Short task
Reproduce, unchanged, the part of the entries that opens with the line containing "Task: Expand the Page Attributes section" and closes with the line containing "tap(229, 193)".

Input rows
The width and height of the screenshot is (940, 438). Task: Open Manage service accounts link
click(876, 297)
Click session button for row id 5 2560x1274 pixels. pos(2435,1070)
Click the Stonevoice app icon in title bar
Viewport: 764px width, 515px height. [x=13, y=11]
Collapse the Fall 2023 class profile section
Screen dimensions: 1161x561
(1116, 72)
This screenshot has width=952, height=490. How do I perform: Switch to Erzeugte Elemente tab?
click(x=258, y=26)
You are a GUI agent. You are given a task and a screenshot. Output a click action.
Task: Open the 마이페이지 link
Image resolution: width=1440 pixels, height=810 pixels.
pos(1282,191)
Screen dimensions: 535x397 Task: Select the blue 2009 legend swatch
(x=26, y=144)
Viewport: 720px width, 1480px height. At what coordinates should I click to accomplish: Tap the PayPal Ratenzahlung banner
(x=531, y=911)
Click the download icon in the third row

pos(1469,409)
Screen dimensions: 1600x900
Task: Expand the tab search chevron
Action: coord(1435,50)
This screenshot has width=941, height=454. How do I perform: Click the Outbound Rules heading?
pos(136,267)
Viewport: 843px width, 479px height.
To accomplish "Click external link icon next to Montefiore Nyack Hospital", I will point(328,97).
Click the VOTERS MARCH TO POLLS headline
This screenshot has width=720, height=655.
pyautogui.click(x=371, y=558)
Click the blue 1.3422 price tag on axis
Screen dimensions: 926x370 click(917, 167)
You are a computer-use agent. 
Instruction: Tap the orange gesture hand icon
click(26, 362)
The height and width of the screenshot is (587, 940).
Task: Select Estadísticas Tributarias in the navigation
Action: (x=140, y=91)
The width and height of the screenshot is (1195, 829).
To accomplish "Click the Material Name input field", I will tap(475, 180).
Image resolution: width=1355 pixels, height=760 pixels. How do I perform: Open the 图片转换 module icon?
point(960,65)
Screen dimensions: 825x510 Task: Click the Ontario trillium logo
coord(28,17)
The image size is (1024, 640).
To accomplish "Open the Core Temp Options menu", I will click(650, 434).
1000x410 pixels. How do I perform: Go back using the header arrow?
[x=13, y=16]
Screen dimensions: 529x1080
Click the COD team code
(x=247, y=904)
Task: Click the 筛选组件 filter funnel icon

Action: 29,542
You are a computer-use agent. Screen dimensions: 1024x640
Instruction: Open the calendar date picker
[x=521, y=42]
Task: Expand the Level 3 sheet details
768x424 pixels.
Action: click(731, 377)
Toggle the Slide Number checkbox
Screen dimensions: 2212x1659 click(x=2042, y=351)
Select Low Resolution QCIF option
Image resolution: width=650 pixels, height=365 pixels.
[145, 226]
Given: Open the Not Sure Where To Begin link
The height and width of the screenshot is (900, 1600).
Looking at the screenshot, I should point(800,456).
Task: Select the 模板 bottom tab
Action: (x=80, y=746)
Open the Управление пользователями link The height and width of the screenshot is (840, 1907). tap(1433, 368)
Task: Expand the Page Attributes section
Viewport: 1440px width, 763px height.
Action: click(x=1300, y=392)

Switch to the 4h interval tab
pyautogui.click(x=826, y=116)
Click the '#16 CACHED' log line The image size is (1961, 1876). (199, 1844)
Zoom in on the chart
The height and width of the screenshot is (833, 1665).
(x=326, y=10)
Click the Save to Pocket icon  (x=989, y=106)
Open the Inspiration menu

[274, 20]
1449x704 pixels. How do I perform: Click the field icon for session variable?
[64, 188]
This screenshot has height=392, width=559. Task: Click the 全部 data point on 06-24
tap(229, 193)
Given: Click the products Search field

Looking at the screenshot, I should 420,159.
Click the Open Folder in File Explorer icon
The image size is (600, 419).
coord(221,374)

Full response
Task: Expand the Page Attributes section
Viewport: 1440px width, 763px height.
Action: click(x=1300, y=392)

Switch to the 4h interval tab
pyautogui.click(x=826, y=116)
Click the '#16 CACHED' log line The image size is (1961, 1876). (199, 1844)
Zoom in on the chart
The height and width of the screenshot is (833, 1665).
(x=326, y=10)
Click the Save to Pocket icon  (x=989, y=106)
Open the Inspiration menu

[274, 20]
1449x704 pixels. How do I perform: Click the field icon for session variable?
[64, 188]
This screenshot has height=392, width=559. Task: Click the 全部 data point on 06-24
tap(229, 193)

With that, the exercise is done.